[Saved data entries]
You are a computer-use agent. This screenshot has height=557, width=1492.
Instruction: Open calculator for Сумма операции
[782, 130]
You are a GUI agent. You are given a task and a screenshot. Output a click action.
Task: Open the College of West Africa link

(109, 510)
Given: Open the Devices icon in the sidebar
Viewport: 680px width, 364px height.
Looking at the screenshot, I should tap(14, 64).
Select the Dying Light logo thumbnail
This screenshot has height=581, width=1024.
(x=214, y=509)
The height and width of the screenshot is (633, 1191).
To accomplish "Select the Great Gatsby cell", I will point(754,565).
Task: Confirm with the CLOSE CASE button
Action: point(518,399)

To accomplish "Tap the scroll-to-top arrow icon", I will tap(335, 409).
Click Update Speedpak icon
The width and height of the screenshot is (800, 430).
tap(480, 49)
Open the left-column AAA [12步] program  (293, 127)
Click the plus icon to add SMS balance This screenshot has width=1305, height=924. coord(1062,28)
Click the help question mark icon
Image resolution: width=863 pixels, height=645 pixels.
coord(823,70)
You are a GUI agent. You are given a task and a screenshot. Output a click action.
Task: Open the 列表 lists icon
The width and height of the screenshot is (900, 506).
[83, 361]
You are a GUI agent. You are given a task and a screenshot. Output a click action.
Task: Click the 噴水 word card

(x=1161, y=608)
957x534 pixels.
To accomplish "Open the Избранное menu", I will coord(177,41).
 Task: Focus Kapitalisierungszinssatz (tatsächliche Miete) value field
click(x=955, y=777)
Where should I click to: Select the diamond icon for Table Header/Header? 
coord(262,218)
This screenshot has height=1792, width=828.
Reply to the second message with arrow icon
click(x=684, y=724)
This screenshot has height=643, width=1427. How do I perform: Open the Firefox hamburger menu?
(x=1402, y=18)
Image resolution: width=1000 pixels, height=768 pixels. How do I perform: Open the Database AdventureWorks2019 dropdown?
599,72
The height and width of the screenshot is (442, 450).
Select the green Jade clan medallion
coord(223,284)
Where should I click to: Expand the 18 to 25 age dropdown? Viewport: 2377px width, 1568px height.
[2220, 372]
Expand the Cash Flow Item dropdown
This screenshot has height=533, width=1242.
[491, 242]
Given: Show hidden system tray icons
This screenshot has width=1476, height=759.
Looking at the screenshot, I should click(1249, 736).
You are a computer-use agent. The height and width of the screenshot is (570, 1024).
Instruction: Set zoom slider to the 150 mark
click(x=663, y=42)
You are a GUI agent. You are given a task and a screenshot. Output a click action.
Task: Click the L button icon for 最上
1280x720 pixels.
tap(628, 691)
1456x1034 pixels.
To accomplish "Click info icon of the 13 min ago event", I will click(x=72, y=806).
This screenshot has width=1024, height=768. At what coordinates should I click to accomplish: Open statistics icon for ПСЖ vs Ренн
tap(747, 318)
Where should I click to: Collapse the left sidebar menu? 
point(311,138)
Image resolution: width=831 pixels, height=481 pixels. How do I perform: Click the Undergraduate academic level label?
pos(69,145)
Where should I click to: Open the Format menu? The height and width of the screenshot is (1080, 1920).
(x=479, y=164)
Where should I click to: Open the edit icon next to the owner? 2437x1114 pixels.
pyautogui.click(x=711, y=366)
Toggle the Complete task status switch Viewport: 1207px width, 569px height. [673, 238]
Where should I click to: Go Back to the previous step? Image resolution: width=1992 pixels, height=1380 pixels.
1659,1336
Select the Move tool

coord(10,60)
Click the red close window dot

→ **Short task**: Copy the material between the lines holding "Click Update Speedpak icon" and "Open the left-column", inclusive, requests and all, and shift every coordinate in the answers up by 20.

→ **Task solution**:
Click Update Speedpak icon
The width and height of the screenshot is (800, 430).
tap(500, 69)
Open the left-column AAA [12步] program  (313, 147)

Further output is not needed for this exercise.